[Word and element location data]

###

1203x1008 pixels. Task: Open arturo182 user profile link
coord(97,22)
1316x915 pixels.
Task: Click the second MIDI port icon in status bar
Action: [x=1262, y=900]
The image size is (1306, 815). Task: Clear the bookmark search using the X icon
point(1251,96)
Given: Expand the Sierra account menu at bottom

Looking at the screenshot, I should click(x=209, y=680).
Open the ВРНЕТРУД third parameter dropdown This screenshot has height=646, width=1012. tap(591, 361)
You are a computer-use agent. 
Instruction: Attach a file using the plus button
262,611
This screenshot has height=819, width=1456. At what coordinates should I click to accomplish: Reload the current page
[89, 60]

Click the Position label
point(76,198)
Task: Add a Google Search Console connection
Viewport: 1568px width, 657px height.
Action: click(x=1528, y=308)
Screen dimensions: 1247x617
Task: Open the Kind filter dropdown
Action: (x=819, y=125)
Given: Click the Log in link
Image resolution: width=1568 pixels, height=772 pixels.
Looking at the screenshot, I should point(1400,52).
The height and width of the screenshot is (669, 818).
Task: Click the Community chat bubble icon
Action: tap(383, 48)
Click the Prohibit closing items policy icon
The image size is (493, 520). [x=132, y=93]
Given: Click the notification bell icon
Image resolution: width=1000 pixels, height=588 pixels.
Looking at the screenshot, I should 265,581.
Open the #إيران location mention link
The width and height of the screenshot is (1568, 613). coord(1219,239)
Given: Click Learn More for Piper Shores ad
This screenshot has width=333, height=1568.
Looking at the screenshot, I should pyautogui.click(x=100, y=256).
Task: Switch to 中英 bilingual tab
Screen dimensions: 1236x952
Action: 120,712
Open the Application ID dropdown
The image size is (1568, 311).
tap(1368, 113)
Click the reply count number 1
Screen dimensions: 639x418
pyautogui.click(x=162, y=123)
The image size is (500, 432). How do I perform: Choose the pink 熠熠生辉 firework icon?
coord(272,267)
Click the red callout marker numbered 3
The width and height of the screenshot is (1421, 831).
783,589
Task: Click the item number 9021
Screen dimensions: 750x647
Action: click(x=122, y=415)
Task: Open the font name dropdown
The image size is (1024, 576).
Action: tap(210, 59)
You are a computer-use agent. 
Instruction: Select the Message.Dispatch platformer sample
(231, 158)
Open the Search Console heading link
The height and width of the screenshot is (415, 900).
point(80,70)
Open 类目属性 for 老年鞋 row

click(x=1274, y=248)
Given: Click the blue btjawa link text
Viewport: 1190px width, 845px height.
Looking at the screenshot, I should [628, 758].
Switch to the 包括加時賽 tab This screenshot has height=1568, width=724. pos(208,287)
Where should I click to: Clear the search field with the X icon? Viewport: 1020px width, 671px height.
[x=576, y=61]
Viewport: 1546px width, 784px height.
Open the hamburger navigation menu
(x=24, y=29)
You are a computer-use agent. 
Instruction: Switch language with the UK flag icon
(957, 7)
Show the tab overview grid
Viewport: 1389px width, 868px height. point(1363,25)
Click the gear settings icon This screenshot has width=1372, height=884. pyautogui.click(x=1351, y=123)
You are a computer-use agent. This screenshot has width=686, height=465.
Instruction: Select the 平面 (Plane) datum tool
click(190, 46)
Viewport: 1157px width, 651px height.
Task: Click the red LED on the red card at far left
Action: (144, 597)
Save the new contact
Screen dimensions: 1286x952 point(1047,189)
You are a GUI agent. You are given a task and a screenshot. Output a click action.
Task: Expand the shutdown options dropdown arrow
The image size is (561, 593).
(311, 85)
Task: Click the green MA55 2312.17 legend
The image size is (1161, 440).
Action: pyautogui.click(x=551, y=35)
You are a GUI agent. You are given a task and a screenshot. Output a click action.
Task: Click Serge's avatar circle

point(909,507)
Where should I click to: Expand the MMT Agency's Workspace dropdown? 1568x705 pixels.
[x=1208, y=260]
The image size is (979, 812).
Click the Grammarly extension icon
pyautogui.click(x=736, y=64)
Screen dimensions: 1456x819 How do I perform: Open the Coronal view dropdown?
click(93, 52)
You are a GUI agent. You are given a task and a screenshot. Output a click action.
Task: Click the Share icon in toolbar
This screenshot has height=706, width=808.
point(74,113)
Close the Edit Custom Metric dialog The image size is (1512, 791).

###

* OBJECTIVE: Count the lines in the rows above that contain the string "Select", and reply with the number alone.

* COMPLETE OUTPUT: 2